I am happy to say, that even with strict dietary needs, eating out is not out of the question. But it does require some pre-planning as well as willingness to be quite forward with your needs. There are some simple steps to take that will ensure an entirely delightful and delicious meal that is sodium-safe. Remember, though, that as a diner with such particular needs you are entering a serious tree of trust with the restaurant and chef: you trust them to prepare food that meets your health requirements and they trust that you are not just a picky eater. And a part of building that trust is also building customer loyalty. If you have been served well, you will most likely return. And the more you return, the more creative and comfortable chef’s become with creating altered variations of their standard menu items. So follow the tips bellow and go enjoy the many delicacies that your city has to offer.


Choosing the right restaurant

Fast food joints or grab-and-go spots will most likely be unable to meet your dietary needs – food is usually pre-marinated or pre-seasoned and the likelihood of fresh, unprepared items is low. Instead, look for places that make the plates to-order. If a restaurant boasts local and organic ingredients, even better – from my experience, this usually means they have a lot of fresh product on hand and can whip something up from the kitchen cupboard.

Sodium S.O.S.

The best way to guarantee sodium-free menu options is to call ahead. I usually try to call the morning before my reservation (if it is at night) but it is even more helpful to the restaurant to call the day before. This way, you can ask the kitchen to set aside a piece of meat or fish and veggies without any marinade or seasoning.

Travelling tips

Vacationing (especially outside of the US) can be a daunting experience if you have dietary needs. But in all likelihood you will have made reservations ay hotels or restaurants before you leave and you can send ample warning to these kitchens before you arrive. Send the hostess or concierge a list of your dietary needs, talk to the chef before you go, or if there is a language barrier, have hotel staff translate for you. It takes a little prep work, but taking the time to make these calls ensures some good eating in foreign lands.


Taking orders and taking it seriously

The best way to explain your needs to a waiter or waitress is to be as honest and open as possible. I start every order by saying,

“I have strict dietary needs. My kidneys failed five years ago and I cannot have any sodium in my diet.”

This usually makes their ears perk up and I know I have their full attention. Just saying, “I can’t have salt,” doesn’t ignite the same amount of gravity nor does it end in a successful, sodium-free meal. Admittedly, this kind of candor can be a little intimidating, especially when dining with a group of people, new friends, or while on a first date. But…get over it. Because if you are kind, grateful, and engaging, chances are you will (A) receive a great meal and (B) be remembered by the waitstaff.

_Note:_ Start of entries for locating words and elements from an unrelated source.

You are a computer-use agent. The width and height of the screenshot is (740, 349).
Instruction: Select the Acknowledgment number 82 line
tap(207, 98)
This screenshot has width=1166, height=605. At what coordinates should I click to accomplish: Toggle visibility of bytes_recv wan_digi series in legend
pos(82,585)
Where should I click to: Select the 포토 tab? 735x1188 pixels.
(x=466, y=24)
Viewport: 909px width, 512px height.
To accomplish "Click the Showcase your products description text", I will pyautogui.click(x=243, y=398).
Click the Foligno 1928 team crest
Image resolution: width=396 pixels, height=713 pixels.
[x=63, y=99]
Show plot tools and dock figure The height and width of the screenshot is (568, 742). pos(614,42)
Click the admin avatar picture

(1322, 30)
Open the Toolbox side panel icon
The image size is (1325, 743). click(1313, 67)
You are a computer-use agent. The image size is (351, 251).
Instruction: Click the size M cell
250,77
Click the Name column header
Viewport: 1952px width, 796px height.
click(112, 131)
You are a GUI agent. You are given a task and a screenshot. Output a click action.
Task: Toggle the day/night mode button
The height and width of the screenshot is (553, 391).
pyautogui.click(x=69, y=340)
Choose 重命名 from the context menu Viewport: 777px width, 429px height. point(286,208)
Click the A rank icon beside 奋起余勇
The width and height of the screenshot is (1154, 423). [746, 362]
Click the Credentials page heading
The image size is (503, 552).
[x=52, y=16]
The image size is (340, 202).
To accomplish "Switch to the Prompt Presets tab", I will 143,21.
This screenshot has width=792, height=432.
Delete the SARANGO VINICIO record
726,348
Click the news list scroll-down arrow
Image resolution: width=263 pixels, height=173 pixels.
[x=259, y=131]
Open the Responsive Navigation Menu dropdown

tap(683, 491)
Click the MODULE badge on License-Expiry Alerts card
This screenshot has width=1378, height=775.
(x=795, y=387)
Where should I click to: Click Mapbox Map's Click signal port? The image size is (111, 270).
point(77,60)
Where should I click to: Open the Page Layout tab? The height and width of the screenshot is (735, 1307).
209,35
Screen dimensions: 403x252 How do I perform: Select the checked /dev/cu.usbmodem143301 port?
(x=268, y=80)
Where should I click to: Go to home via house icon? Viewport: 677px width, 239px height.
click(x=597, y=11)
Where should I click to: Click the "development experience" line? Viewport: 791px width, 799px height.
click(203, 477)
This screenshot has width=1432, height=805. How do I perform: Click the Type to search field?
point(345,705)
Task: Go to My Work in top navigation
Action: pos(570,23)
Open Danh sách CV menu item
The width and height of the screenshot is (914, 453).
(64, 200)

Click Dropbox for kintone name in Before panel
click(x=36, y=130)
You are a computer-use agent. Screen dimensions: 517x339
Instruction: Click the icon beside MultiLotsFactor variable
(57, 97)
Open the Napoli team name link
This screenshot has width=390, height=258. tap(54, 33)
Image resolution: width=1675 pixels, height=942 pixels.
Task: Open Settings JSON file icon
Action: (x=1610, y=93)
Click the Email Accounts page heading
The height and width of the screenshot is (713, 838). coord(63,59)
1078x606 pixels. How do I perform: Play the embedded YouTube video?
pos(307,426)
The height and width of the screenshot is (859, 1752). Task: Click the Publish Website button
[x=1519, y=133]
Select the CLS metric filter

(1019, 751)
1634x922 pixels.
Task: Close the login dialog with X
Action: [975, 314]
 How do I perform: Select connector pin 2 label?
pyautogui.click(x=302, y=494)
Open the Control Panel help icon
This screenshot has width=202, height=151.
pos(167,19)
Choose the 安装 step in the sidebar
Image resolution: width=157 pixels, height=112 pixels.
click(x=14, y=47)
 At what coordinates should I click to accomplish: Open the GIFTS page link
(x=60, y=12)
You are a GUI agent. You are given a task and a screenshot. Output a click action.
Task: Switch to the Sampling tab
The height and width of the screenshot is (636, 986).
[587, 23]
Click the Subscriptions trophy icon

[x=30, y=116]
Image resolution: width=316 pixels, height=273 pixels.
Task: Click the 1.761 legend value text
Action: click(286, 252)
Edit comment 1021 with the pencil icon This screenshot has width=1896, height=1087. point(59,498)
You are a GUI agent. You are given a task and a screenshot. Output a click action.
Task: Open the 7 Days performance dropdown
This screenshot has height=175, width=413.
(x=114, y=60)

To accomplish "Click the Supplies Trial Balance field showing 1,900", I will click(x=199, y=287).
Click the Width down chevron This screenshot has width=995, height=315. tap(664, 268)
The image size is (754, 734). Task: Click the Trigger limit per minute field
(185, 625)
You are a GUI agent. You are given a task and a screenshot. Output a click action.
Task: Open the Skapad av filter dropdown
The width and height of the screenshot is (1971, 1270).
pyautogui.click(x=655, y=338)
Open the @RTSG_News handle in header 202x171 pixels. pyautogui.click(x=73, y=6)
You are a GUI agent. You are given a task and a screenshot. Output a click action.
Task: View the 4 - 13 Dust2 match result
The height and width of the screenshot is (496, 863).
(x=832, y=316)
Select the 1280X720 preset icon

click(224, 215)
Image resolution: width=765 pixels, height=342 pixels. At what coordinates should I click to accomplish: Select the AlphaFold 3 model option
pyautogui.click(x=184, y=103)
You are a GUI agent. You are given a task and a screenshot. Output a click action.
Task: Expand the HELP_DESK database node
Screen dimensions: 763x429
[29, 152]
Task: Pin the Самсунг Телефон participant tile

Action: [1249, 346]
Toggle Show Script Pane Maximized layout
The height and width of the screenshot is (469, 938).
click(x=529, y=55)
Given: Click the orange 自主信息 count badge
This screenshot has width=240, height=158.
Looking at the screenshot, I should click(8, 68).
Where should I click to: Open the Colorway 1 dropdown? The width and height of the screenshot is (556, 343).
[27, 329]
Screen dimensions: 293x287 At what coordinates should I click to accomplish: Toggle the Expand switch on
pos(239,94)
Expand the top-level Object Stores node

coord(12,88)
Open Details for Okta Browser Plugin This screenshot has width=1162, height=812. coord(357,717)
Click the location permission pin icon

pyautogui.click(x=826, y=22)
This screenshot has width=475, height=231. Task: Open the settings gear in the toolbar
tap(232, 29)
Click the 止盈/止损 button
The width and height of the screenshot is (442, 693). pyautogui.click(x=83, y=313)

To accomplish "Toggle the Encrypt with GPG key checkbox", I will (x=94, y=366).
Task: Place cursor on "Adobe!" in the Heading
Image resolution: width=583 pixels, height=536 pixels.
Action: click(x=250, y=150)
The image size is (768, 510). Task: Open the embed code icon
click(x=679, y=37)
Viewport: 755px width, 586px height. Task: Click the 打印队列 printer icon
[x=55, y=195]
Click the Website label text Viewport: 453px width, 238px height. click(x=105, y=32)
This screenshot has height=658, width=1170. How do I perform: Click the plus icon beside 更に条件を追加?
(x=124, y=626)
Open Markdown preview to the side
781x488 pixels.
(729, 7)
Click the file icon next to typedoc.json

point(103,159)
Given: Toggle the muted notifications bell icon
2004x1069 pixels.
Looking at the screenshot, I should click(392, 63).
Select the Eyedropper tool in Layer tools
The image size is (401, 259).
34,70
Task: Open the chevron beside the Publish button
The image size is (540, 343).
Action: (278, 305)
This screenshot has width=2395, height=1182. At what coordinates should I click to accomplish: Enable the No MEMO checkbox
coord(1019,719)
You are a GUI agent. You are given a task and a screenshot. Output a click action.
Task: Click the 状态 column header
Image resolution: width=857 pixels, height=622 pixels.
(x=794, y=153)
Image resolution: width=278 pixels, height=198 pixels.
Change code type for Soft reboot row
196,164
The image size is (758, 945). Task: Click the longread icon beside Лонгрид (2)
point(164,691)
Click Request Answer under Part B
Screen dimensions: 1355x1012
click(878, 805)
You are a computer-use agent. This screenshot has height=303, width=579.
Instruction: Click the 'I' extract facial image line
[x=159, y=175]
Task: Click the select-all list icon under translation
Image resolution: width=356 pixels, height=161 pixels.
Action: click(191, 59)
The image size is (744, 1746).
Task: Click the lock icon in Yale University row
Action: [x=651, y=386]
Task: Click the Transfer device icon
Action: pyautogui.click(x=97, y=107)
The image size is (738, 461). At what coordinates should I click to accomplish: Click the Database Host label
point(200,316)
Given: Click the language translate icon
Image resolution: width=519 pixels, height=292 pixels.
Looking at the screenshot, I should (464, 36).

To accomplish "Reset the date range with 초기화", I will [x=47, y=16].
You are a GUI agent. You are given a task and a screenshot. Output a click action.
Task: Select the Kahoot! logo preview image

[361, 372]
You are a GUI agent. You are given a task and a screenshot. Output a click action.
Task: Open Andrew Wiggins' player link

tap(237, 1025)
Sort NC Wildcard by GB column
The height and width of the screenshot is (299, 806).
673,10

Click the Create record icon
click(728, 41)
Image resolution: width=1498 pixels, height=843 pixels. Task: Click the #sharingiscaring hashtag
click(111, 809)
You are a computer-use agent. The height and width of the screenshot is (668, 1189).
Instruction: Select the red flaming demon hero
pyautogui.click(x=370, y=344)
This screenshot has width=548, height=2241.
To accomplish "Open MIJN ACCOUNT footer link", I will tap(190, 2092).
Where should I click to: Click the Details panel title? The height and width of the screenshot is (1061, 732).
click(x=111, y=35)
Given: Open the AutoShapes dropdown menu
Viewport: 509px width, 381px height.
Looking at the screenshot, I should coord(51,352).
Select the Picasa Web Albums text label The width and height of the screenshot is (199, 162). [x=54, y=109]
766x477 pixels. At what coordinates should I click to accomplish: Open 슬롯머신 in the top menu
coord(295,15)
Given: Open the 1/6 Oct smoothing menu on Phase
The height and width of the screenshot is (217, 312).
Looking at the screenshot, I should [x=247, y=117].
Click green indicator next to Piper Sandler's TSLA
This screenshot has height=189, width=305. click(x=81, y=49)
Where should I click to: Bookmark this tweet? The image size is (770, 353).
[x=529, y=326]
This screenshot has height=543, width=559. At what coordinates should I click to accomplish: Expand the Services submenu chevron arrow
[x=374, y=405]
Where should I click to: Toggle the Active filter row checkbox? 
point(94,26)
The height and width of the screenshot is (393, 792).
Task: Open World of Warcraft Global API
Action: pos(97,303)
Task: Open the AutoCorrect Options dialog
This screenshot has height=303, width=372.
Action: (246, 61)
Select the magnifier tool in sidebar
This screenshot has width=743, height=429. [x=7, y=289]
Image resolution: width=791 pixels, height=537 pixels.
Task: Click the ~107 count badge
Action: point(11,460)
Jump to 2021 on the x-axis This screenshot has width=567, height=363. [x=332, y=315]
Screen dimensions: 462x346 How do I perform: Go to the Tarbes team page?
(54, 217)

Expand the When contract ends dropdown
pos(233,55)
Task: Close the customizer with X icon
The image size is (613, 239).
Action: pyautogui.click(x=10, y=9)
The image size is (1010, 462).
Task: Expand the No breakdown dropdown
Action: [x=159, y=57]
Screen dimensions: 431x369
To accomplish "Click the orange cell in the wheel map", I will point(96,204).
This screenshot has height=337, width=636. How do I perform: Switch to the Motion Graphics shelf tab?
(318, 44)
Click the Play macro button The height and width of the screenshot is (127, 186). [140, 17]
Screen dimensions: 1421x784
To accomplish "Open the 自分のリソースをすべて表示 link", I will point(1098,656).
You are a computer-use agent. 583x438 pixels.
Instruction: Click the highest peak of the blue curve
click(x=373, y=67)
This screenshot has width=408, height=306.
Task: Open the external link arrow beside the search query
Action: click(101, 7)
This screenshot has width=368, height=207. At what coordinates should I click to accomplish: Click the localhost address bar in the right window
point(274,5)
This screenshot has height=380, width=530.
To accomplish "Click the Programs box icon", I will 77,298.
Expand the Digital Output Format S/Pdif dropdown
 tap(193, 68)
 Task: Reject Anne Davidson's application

Standing out is not a bad thing. I have formed many great relationships with San Francisco restaurants that I am no longer a nameless customer. Chefs and waitstaff know me and when frequeting these familiar spots, eating out and eating sodium free becomes less and less of a hassle. So own it and be frank with your needs – it will end up benefiting you in countless ways.

The List

Here is what I cannot have – and of course your needs may vary, but this is a good place to start:

no salt * no salted butter * nothing pre-seasoned or pre-marinated * no shellfish * no pre-made broth or sauces with salt * no vegetables that have been blanched or boiled in salt water * no soy or Teriyaki * nothing pickled, smoked, or braised * no pre-canned, pre-packaged veggies * no dairy or cheese

Here is what I can have – and this is equally important to list as it gives the chef more creative license and you will end up being served a more flavorful meal:

meat: beef, poultry, fish, oysters (from the pacific only!), and clams

for flavor: olive oil, most vinegars, citrus, garlic, onions, fresh herbs, reduction sauces, wine, sweet butter, and cream

all fresh veggies

all grains (rice and pasta) that are cooked salt-free water


Send your thanks

Whether you walk over to the kitchen or write a hand-written note, giving some thanks never hurts. Chances are, a busy kitchen went out of its way to meet your needs. A smile goes a long way and those simple words makes a restaurant want to serve you again.